Problem description
Once the line holding "Image resolution: width=1049" is found in the entries below, transcribe exactly every line up to and including the one holding "Toggle bold formatting in message composer", but leave out the pictures.

Stored data
━━━━
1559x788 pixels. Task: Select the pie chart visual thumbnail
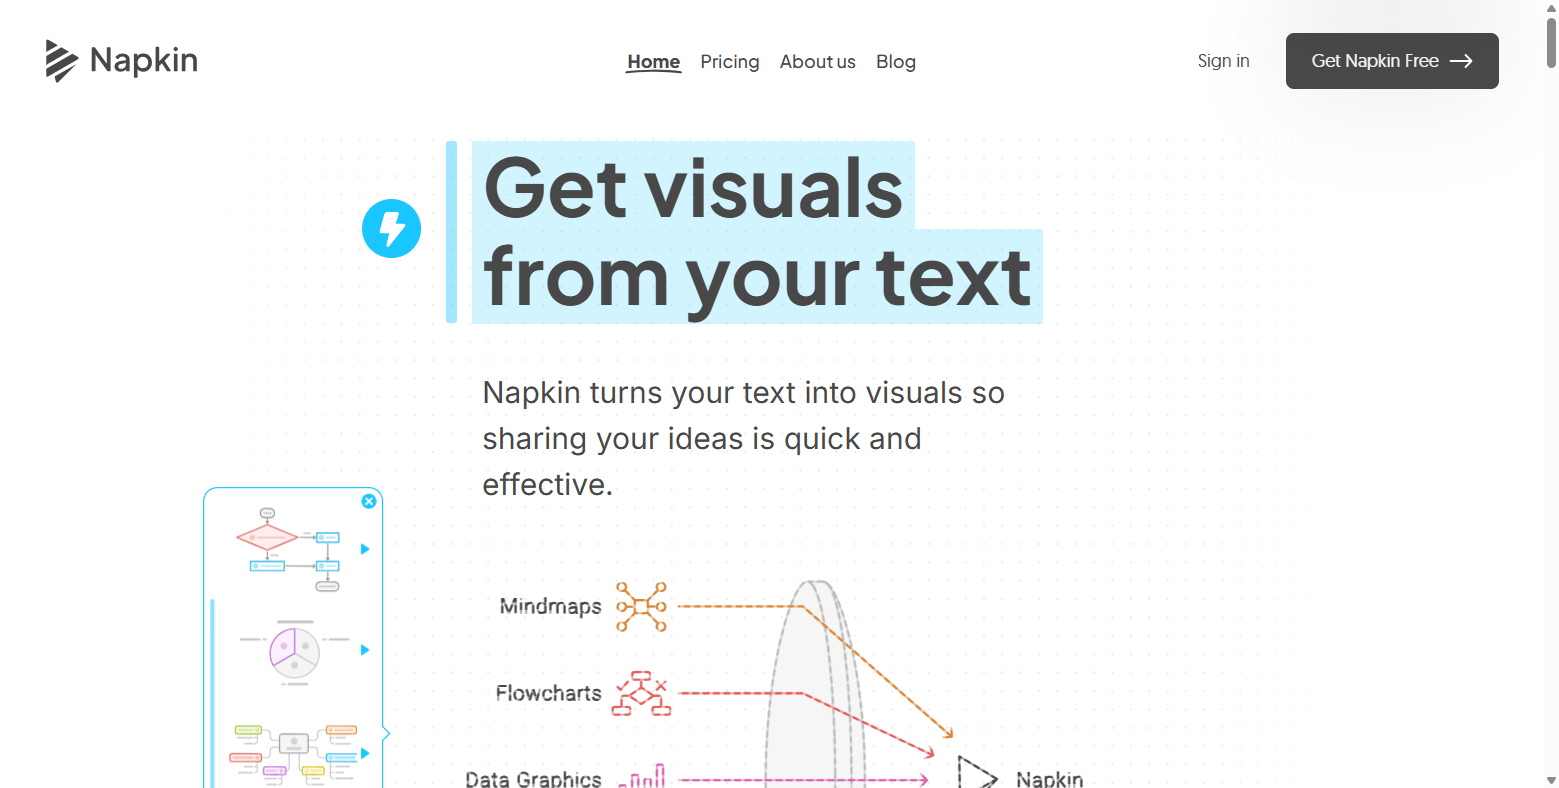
━━━━
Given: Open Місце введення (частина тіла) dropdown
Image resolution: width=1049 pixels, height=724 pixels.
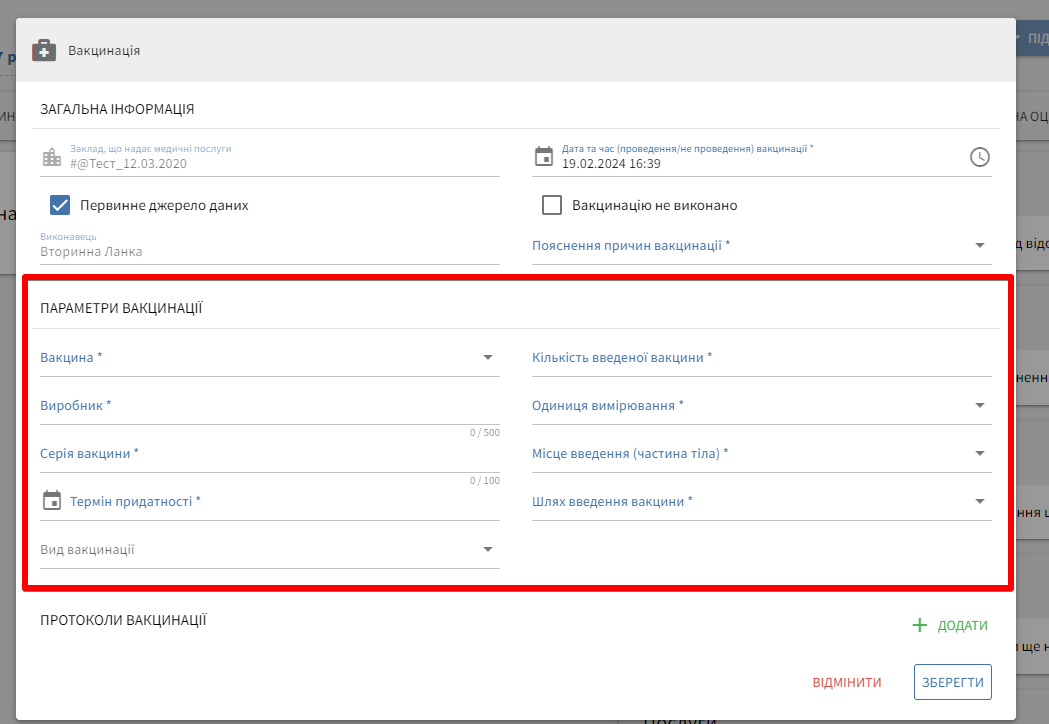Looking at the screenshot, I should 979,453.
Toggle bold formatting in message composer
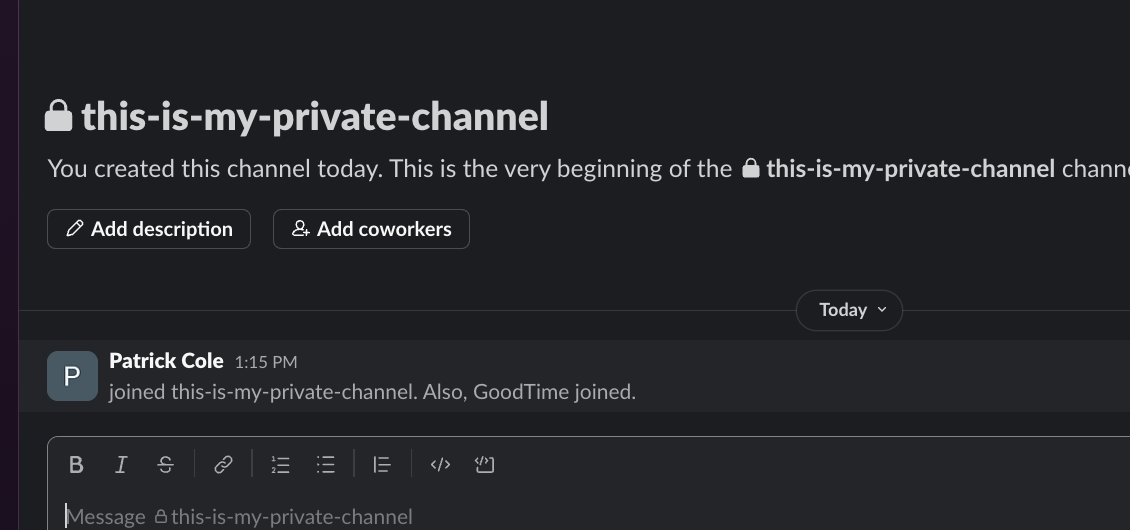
━━━━
Solution
Image resolution: width=1049 pixels, height=724 pixels.
Looking at the screenshot, I should 979,453.
Toggle bold formatting in message composer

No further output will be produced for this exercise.